Take care of garden chores early in the morning, concentrating on watering. We’re still in survival mode until this heat wave breaks.

* Keep your vegetable garden watered, mulched and weeded. Water before 8 a.m. to conserve moisture.

* Prevent sunburn; provide temporary shade for tomatoes, peppers, eggplant, melons, squash and other crops with “sensitive” skin.

* Hold off on feeding plants until temperatures cool back down to “normal” range. That means daytime highs in the low to mid 90s.

* Don’t let tomatoes wilt or dry out completely. Give tomatoes a deep watering two to three times a week. Harvest vegetables promptly to encourage plants to produce more.
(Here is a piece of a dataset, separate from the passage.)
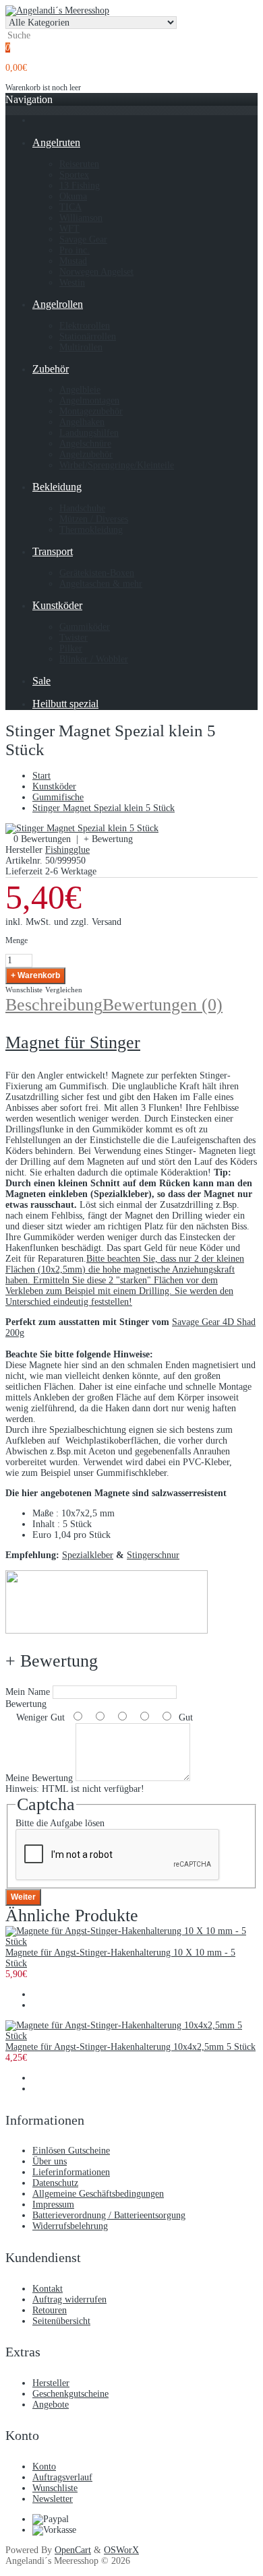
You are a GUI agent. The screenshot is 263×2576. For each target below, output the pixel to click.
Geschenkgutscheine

* Squash especially tends to grow rapidly in hot weather. Keep an eye on zucchini.

* Some weeds thrive in hot weather. Whack them before they go to seed.

* Pinch back chrysanthemums for bushy plants and more flowers in September.

* Harvest tomatoes, squash, peppers and eggplant. Prompt picking will help keep plants producing.

* Remove spent flowers from roses, daylilies and other bloomers as they finish flowering.

* Pinch off blooms from basil so the plant will grow more leaves.

* Cut back lavender after flowering to promote a second bloom.

* One good thing about hot days: Most lawns stop growing when temperatures top 95 degrees. Keep mower blades set on high.

* Once the weather cools down a little, it’s not too late to add a splash of color. Plant petunias, snapdragons, zinnias and marigolds.

* After the heat wave, plant corn, pumpkins, radishes, winter squash and sunflowers. Make sure the seeds stay hydrated.